Exercise details:
Examine each line of the data. Copy the line if it includes the word "computer".

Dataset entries
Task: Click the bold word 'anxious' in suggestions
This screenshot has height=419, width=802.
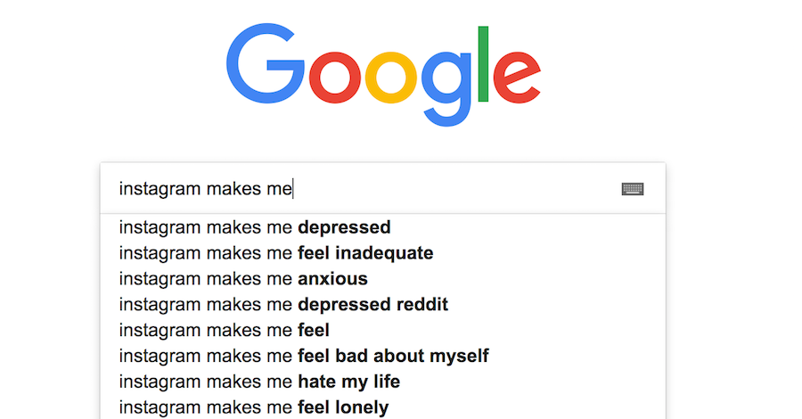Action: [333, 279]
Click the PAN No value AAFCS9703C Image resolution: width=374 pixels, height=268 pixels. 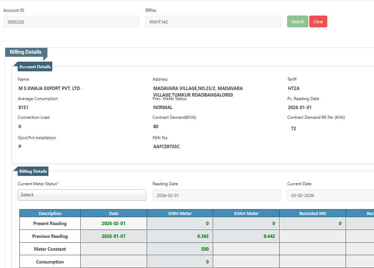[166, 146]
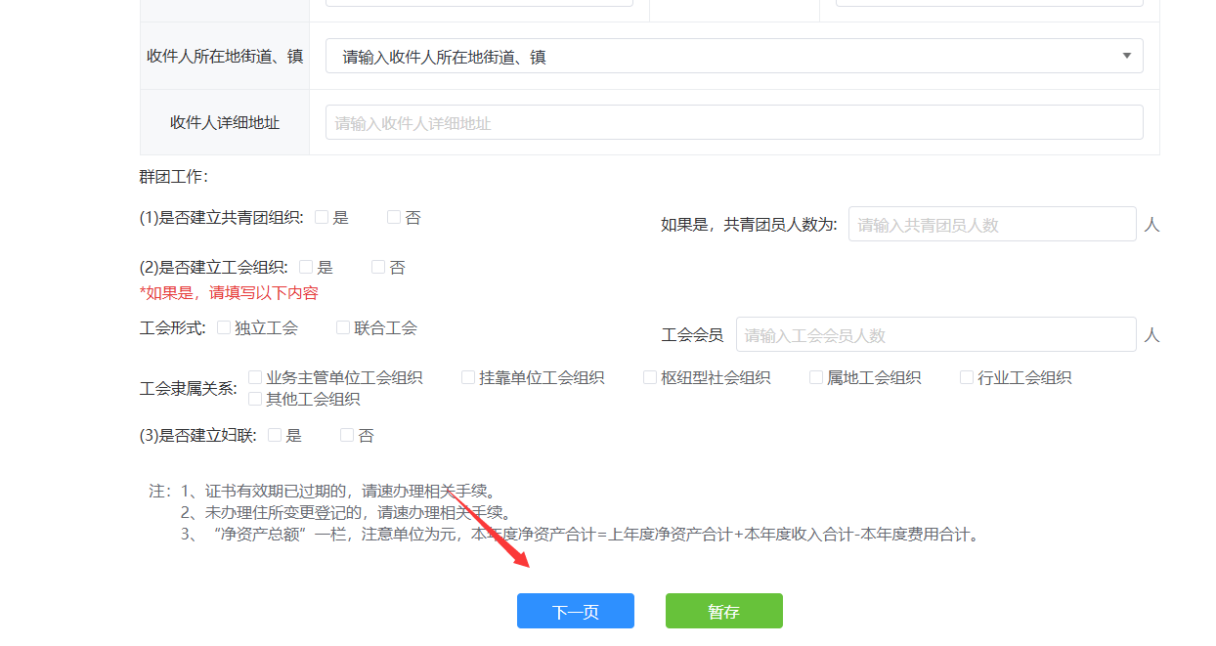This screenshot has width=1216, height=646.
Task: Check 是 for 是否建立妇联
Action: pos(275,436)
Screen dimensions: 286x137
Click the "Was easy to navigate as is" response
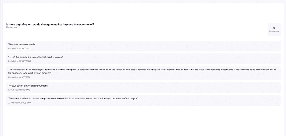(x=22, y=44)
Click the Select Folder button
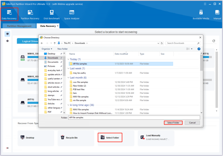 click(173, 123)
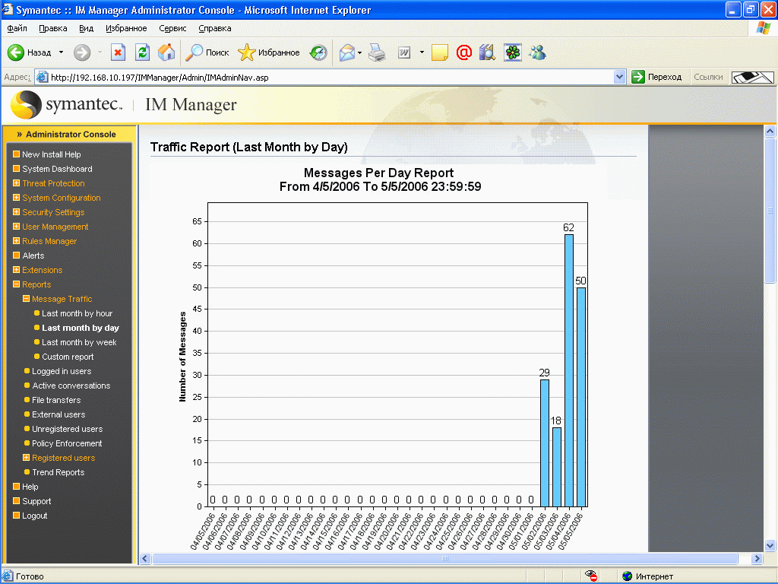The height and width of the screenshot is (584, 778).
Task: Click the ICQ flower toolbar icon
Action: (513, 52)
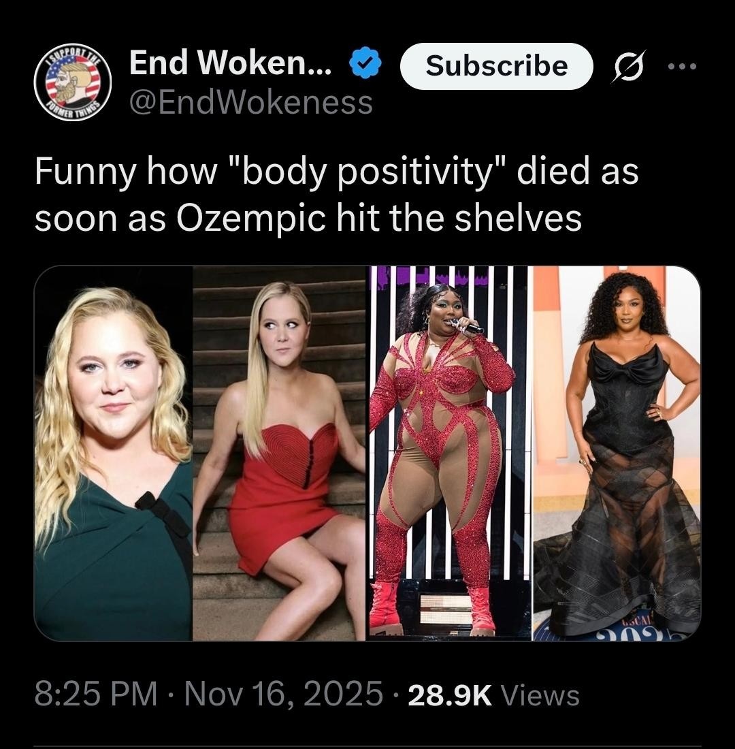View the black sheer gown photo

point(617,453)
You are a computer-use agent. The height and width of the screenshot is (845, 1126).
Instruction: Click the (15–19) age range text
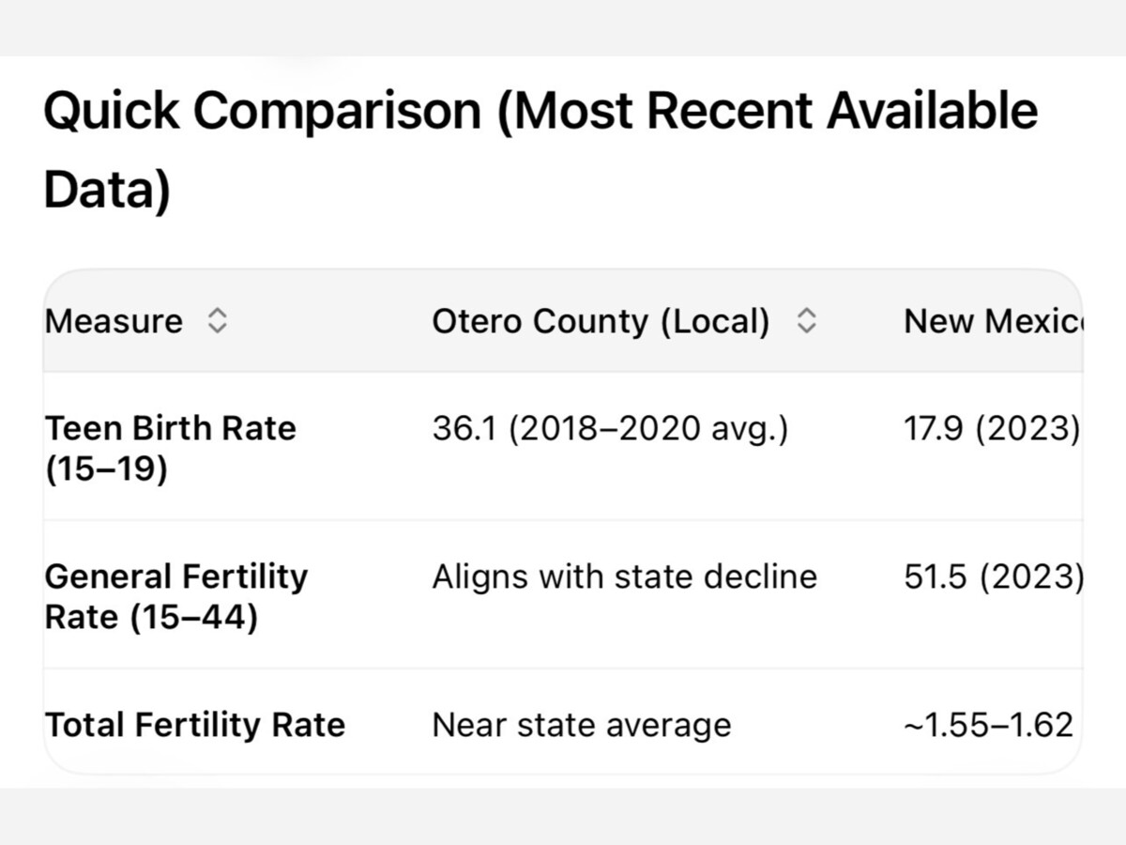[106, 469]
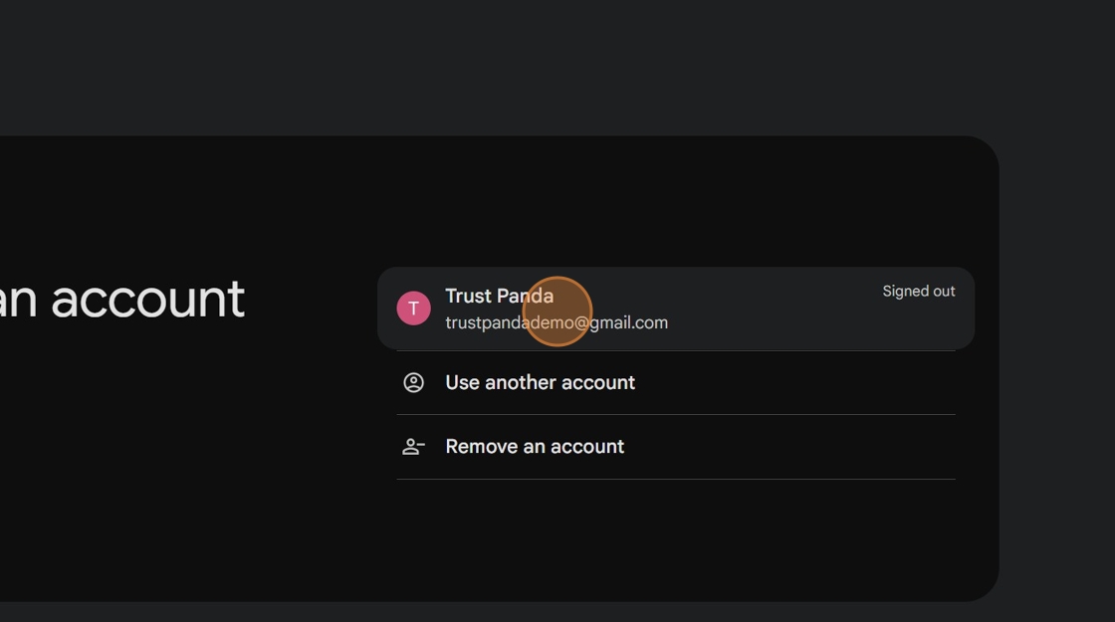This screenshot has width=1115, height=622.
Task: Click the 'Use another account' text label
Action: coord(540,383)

---

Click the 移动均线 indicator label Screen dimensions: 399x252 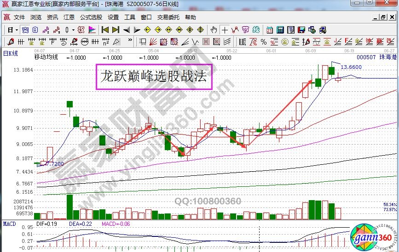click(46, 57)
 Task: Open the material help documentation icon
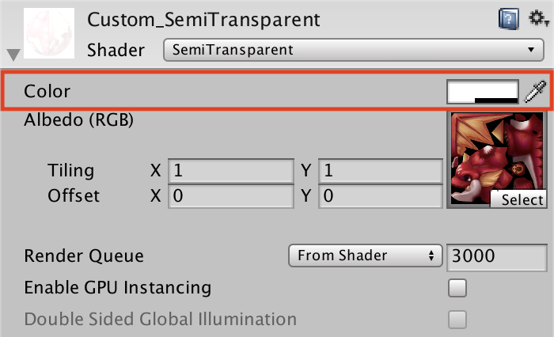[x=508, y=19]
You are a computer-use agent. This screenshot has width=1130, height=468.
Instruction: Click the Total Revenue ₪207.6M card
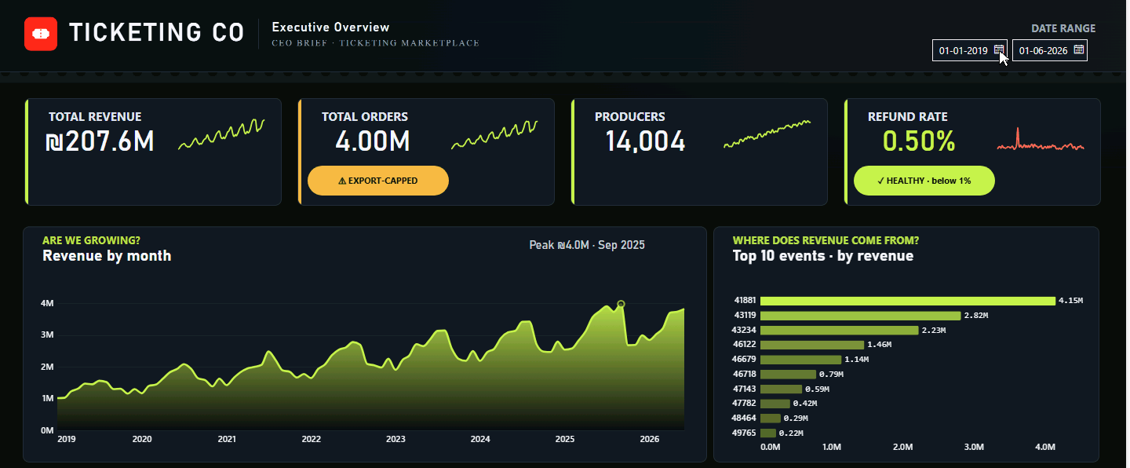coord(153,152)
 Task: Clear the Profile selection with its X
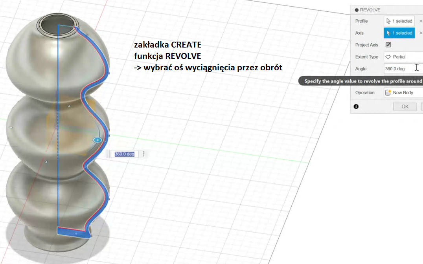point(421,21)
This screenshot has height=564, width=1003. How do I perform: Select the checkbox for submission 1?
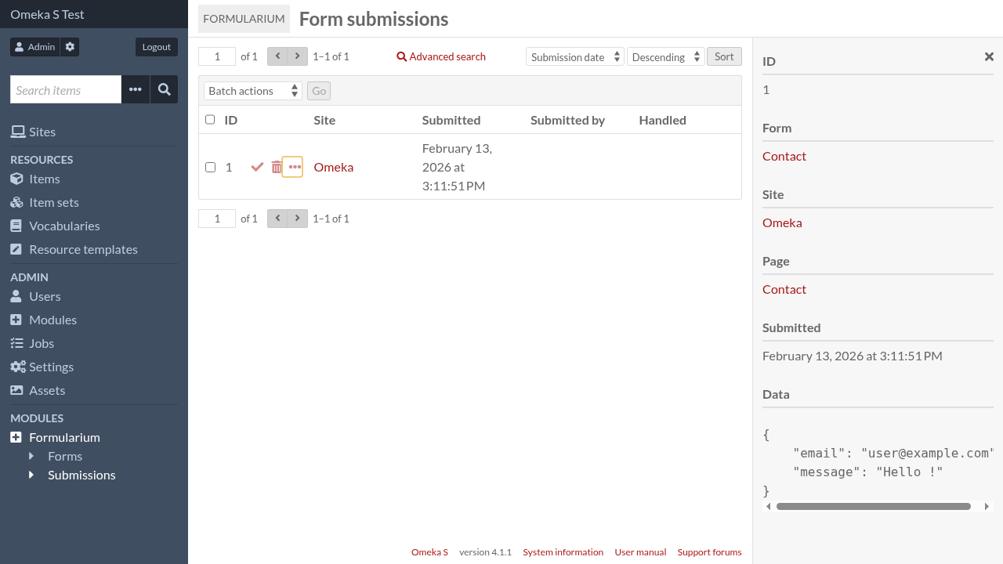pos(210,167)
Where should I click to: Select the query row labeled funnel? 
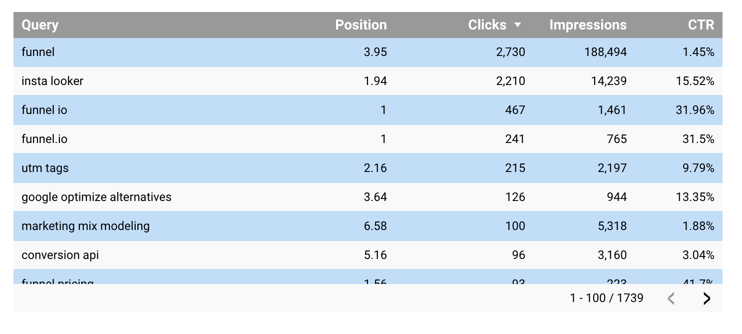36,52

* * *

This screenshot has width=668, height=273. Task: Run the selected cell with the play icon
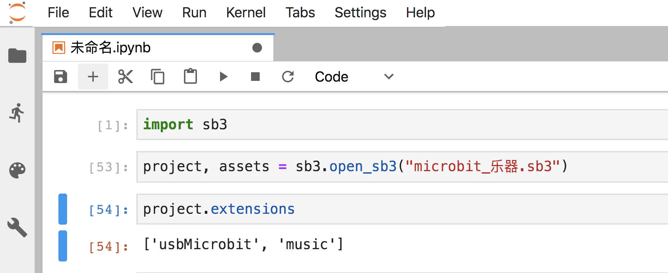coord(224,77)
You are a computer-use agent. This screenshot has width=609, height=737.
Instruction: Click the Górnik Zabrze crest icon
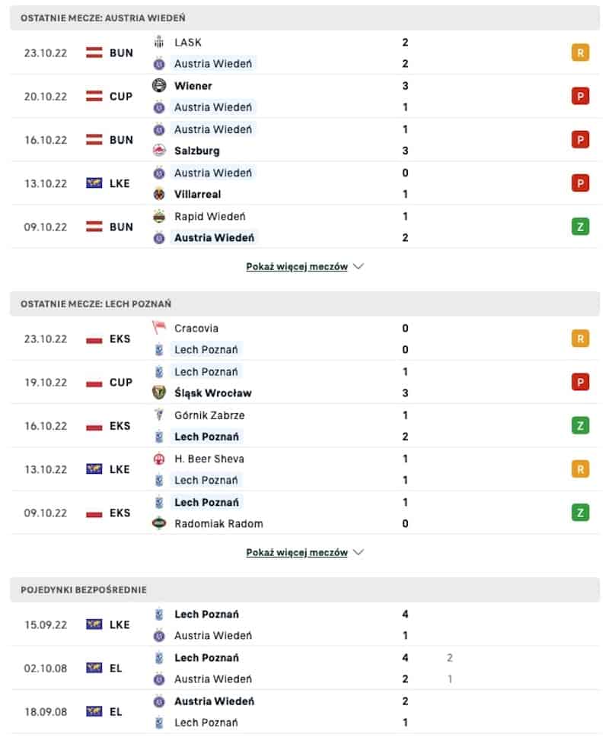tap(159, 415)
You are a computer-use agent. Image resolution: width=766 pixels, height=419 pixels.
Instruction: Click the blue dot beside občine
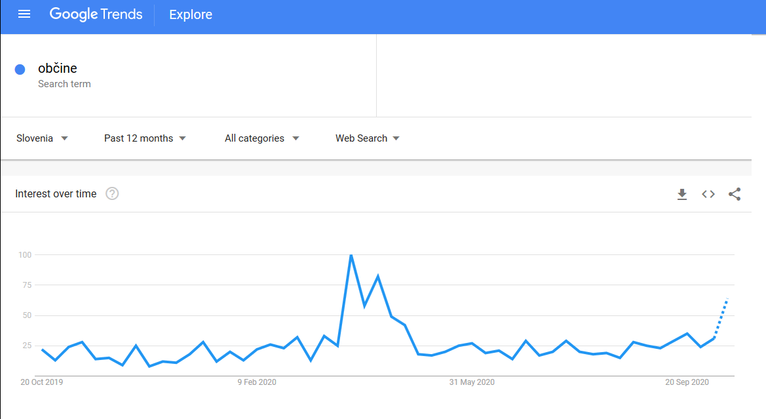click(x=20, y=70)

Response:
You are a computer-use agent. The height and width of the screenshot is (845, 1126).
You are a computer-use agent. This screenshot has width=1130, height=468.
You are a computer-use agent. This screenshot has width=609, height=737.
You are a computer-use agent. Image resolution: width=766 pixels, height=419 pixels.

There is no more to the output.